■ **What to do**
(1) Duplicate the passage of the search-warrant text from "The test is" up to and including "the distinction mentioned.".
(2) Pick up the search-warrant text where it stops and write the next part.

■ **Source text**
-.-.-

Implements used for gaming, including implements used in keeping and exhibiting a policy game, fall within the class for which search warrants may issue.

The slips of paper with the pencil memoranda thereon, the canvas bags, the suitcases, policy slips and printing press were, under the facts here presented, implements used in keeping and exhibiting this particular policy game. All articles found appear to be included in this classification save the one hereafter considered.

In Adams v. New York, 192 U.S. 585, 24 Sup.Ct. Rep. 372, 48 L. ed. 575, is found the following statement from the Supreme Court of the United States:

"The right to issue a search warrant to discover stolen property or the means of committing crimes, is too long established *Page 372 to require discussion. The right of seizure of lottery tickets and gambling devices, such as policy slips, under such warrants, requires no argument to sustain it at this day. But the contention is that, if in the search for the instruments of crime, other papers are taken, the same may not be given in evidence."

The test is not the nature of the property seized but whether such property was by the accused used in perpetrating the offense of keeping and exhibiting a policy game. United States v. Thomson, 129 A. L. R. 1291. If the property was so used or was usable for such purpose, it was admissible in evidence. However, if property was seized which was not used or usable in committing the offense but was only of evidential value in establishing accused's guilt of the crime charged, such evidence should, upon objection thereto, have been excluded. Upon page 1296 of 129 A. L. R. appears the following headnote:

"Comment Note — Illustrations of distinction, as regards search and seizure, between papers or other articles which merely furnish evidence of crime, and the actual instrumentalities of crime."

Under this note will be found numerous cases illustrating the distinction mentioned.

-.-.-

■ **Given data**
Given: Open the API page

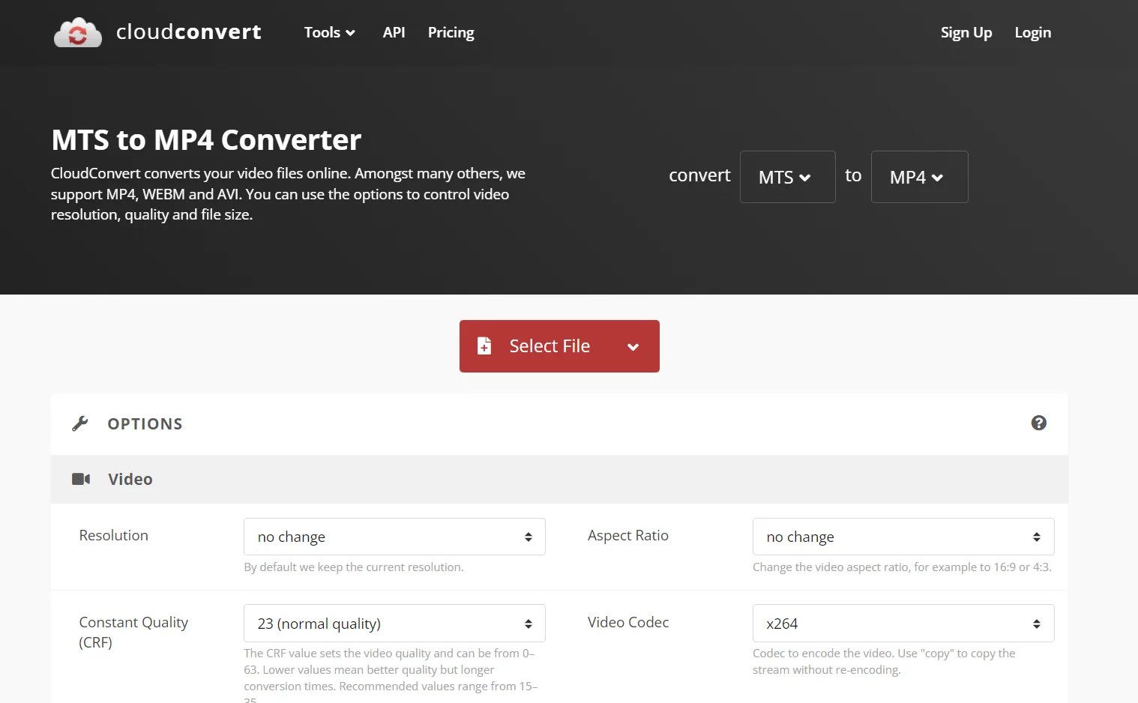Looking at the screenshot, I should tap(394, 32).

-.-.-

■ **Written responses**
(1)
The test is not the nature of the property seized but whether such property was by the accused used in perpetrating the offense of keeping and exhibiting a policy game. United States v. Thomson, 129 A. L. R. 1291. If the property was so used or was usable for such purpose, it was admissible in evidence. However, if property was seized which was not used or usable in committing the offense but was only of evidential value in establishing accused's guilt of the crime charged, such evidence should, upon objection thereto, have been excluded. Upon page 1296 of 129 A. L. R. appears the following headnote:

"Comment Note — Illustrations of distinction, as regards search and seizure, between papers or other articles which merely furnish evidence of crime, and the actual instrumentalities of crime."

Under this note will be found numerous cases illustrating the distinction mentioned.

(2)
We conclude that no error was committed by the trial court in admitting evidence regarding such articles, papers and means as appear to have been used or usable in securing bets and otherwise developing and operating the unlawful enterprise of running a policy game as the same was conducted in the particular instance now before us.

Bill of Exception No. 11 reveals that one of the officers who executed the search warrant testified, over objection, that, in the attic of appellant's home, the officers found a canvas-back book which contained the names and social security numbers of employees, among others, of Rufus Cagle (appellant) and the "writers" who testified.

We are at a complete loss to discover how it would be possible for a book containing social security numbers of purported employees to be used in conducting a policy game, or to be classed as an implement for such purpose.

However, it was a rather cogent evidential circumstance against appellant that there was found in his house a book containing *Page 373 the social security numbers of the "writers" heretofore mentioned, who had testified that, in the canvas bags delivered to them by one Ivory Slater, there was a written request that they furnish their social security numbers; and especially significant in view of the fact that, although none of said "writers" came in personal touch with Frank Cagle, yet the evidence showed that he made returns to the Texas Unemployment Compensation Commission showing, among other employees, the eleven "writers," Ivory Slater and appellant, with the numbers assigned, and the amounts paid to each. Finding the book containing the said social security numbers in appellant's home tended to tie him into the enterprise with which Frank Cagle, Ivory Slater and the "writers" were connected. Being solely of evidential value against appellant, but wholly disconnected with the operation and development of the policy game, the evidence mentioned should have been excluded.

The prosecution suggests that, because evidence went into the record, without objection, that Frank Cagle made the return to the Texas Unemployment Compensation Commission regarding the social security matters of the "writers" and other employees, the admission in evidence of the finding of the book containing practically the same information was not harmfully erroneous. It must be borne in mind that Rufus Cagle (appellant) was on trial — not Frank Cagle, the party who made the reports.

For the error in not excluding the evidence mentioned, the judgment is reversed and the cause remanded.

The foregoing opinion of the Commission of Appeals has been examined by the Judges of the Court of Criminal Appeals and approved by a majority of the Court.

F. L. HAWKINS, Presiding Judge.

TOM L. BEAUCHAMP, Judge.

1 Article 304, C. C. P. "Search Warrant"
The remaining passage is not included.